**List of tasks**:
• 1. Decide whether each statement agrees with the essay on queer archives below: (a) four of the seven Counsel Club founders still live in Kolkata; (b) eBay is selling leather magazines; (c) Gay Bar: Why We Went Out is a memoir-memorial by Jeremy Atherton Lin. Answer yes or no for each, quoting the words of the essay that decide it.
• 2. Duplicate the passage of the essay on queer archives below, starting with "I find this" and going on through "of depleting importance.".
• 3. In the essay on queer archives below, what does Timothée Chalamet wear on the red carpet?

In his book Out Of Line And Offline, there is a sentence that took me off guard, “I now meet only one of the seven founders [of Counsel Club] off and on, though four of us still live in Kolkata.” This feeling permeates through the book where the many people he interviewed were unable to find themselves in a new era of queer activism that is more diffuse, more divided, more radical, more intersectional, more constrained, more powerful, more disillusioned. One of them, an active participant in the support group through the 90s, notes that he “has not felt the urge or energy to network or get involved” with the queer activists in his town. The value of an archive here is perhaps an attachment to the time that produced the archive, as opposed to the archive itself.
Then, there is the value of an archive that gets highlighted only when it is poised to disappear, when its existence is threatened. So when eBay is refusing to sell leather magazines with detailed how-tos on fisting, magazines like American Bear, Bear, Daddy Bear, and pornos, the value from these magazines, as noted by the historian Vi Johnson is to recognised and serve as a “proof of who did it, what was done, and who was there”. To see Timothée Chalamet on the red carpet wearing the harness, and to appreciate its roots, noting its subversive origin among the queers of the 60s.
I find this argument fascinating, that in an increasingly assimilating population, the archives serve as origin stories of the various strands that assimilated. I remember in Jeremy Atherton Lin’s memoir-memorial Gay Bar: Why We Went Out, he talks of being post-gay, where you are gay but over it, “The dissolution of identity is the ultimate civil rights achievement.” In such an argument both history and archives serve no purpose in arguments because the society itself has moved beyond their instrumental usage. It is mostly contextual, and the historians worry that contextual history is not enough. That for history to be merely contextual is perhaps a signal of depleting importance.
But you know, there are days I am reminded of museums as spaces of mediation and meditation, walking out of SF MOMA or the museum in Old Dubai, without a sense of having learned but only having experienced, and I can't think of a reason why archives and history cannot be valued in the same way. One day, in the bright, assimilated future where we can value things for merely what they are.

[Records from a data collection]

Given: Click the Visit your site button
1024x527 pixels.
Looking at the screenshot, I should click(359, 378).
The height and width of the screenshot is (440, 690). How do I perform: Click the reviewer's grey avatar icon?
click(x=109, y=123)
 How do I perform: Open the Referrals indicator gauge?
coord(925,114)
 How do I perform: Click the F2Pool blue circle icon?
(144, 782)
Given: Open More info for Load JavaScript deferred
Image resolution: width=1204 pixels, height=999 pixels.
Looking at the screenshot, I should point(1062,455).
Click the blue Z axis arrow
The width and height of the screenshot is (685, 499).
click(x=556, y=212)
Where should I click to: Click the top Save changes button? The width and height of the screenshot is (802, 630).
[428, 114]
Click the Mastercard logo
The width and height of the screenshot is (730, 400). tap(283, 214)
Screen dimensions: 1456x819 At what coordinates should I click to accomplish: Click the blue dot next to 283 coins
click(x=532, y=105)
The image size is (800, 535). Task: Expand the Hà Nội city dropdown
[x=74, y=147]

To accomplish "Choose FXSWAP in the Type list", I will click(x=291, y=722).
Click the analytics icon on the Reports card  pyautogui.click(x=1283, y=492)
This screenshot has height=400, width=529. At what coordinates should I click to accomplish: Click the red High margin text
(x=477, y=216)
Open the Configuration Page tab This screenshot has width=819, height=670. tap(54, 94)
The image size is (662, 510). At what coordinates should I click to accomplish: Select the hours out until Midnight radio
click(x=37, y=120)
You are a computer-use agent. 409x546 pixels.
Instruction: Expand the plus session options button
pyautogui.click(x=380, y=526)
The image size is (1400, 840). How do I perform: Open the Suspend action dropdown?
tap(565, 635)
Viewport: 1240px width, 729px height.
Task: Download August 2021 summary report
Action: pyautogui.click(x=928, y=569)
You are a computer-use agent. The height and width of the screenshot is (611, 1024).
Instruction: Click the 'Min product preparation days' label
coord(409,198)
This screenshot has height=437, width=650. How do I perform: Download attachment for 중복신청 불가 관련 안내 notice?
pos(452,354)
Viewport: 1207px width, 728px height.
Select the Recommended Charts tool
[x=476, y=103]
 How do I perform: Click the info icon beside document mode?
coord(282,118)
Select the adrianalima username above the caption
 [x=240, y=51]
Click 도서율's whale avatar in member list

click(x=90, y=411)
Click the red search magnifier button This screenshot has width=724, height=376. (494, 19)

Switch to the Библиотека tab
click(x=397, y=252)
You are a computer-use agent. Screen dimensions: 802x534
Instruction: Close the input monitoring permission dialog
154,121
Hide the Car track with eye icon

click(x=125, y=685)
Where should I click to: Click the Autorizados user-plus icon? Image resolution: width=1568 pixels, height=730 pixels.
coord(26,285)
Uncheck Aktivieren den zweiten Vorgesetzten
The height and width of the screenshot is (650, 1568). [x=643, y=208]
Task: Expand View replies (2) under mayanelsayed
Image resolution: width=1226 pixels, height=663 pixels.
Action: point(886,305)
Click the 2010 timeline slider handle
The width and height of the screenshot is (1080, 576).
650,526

**Problem solutions**:
• 1.
(a) Yes: "though four of us still live in Kolkata."
(b) No: "eBay is refusing to sell leather magazines"
(c) Yes: "Jeremy Atherton Lin’s memoir-memorial Gay Bar: Why We Went Out"

• 2.
I find this argument fascinating, that in an increasingly assimilating population, the archives serve as origin stories of the various strands that assimilated. I remember in Jeremy Atherton Lin’s memoir-memorial Gay Bar: Why We Went Out, he talks of being post-gay, where you are gay but over it, “The dissolution of identity is the ultimate civil rights achievement.” In such an argument both history and archives serve no purpose in arguments because the society itself has moved beyond their instrumental usage. It is mostly contextual, and the historians worry that contextual history is not enough. That for history to be merely contextual is perhaps a signal of depleting importance.

• 3. A harness.